Taran nodded and kept writing. "So, what brings you here?"
"I saw Renna," Lorian said. "She's still using the back yard."
That made Taran pause. He glanced up at his son and raised an eyebrow. "And?"
"She's picked up another project. A boy, a fighter from the arena. He looked older than me. She says he's a friend." Lorian explained, then after a small pause, he added: "He's probably another toy she uses to sharpen dull edges on."
"I see." Taran nodded non-commitally, thought he knew better, he refrained from explaining.
Lorian lingered for a moment longer, his eyes shifting on the pile of papers on his father's desk, then turned. "I thought you'd want to know."
Taran gave a nod of acknowledgment. "You've said enough, thank you."
The boy then nodded and left without closing the door fully behind him.
Taran stood and crossed the room to push it shut himself. He locked it with a quiet click, then turned back toward the desk, his eyes drifting past the papers, the pins, the maps.
He didn't sit right away.
Instead, he walked to the window and looked down toward the inner yards of the estate. The training grounds weren't visible from there, but he could imagine it clearly. The shape of his daughter's movements. Her dedication. Her fire.
There was a time when Renna had been their branch family's pride.
They had invested in her early. Tutors. Specialized drills. A rotation of private sparring partners. Taran himself had cleared his schedule more than once to watch her progress, to discuss her potential with his father, the branch head.
Back then, there were talks of Renna becoming a contender for a prominent role within the clan's wider hierarchy. Not just a solid cultivator, but a symbol of what their line could produce.
And then came her first breakthrough attempt.
She was fourteen then. She had a good grasp of Qi, her spirit was strong, and her body stood in optimal condition. They had prepared her, guided her, monitored her growth with almost obsessive care.
Taran remembered standing beside the branch head as Renna stepped into the ritual chamber. And he remembered the silence that followed when the girl walked out with a defeated posture. And the days of explanations, where they tried to tell themselves that an accident has likely occurred, that they had been too hasty.
The first failure had been disappointing.

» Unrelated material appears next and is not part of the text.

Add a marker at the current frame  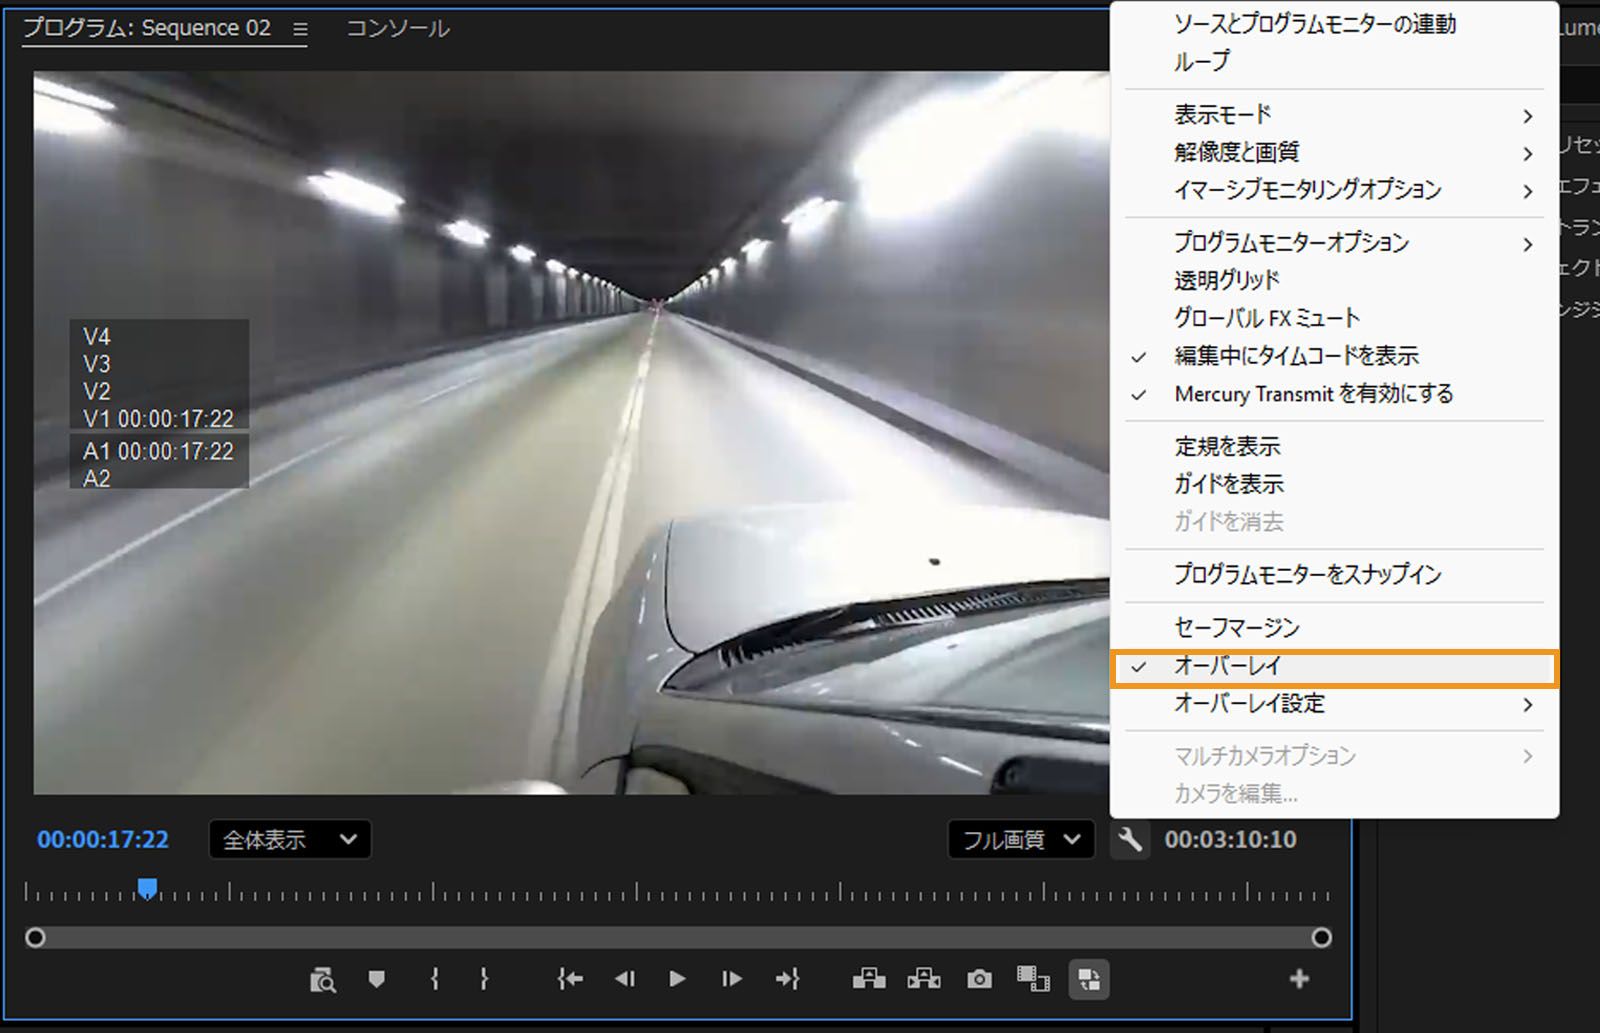(x=376, y=979)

Then the second attempt, three months later, had introduced doubt. Their excuses grew thinner. The instructors grew more cautious. And his father's excitement had grown quieter.
The third time, they had gone further. They had procured a rare beast core, a costly investment. Renna had tried again with more intensity than Taran had ever seen in her. And… she failed again.
That one had been hardest. Not because of the cost, but because of how much hope had been pinned to it.
The branch head gave up after that. His father, Isaac, saw no further reason to believe in Renna's potential. And in truth, Taran couldn't blame him.
But Taran himself hadn't let go. Not yet. He couldn't simply give up on his only daughter.
He arranged a fourth attempt. Then a fifth. And finally, a sixth. By then, Renna had turned sixteen. The girl who once moved with fire in her veins had become quiet, driven, tightly wound around the same hope no one else held anymore.
By then, even he had given up. He turned his focus onto his younger son.
Lorian had talent. He wasn't Renna, but he wasn't ordinary either. He was obedient. He absorbed instruction, followed schedules, met expectations. And when the time came, he broke through without drama, without failure.
Taran had been proud.
Grateful.
But from time to time, his eyes fell on Renna.
She still trained. Still worked. Still pushed herself forward through sheer force of will, long after it should've broken her.
He couldn't decide if that was strength, or a refusal to let go of something long dead.
Even now, watching the morning light pool across his desk, he couldn't stop thinking about the shape of her stance. The stubborn line of her shoulders, and that confident look that was once glued to her face.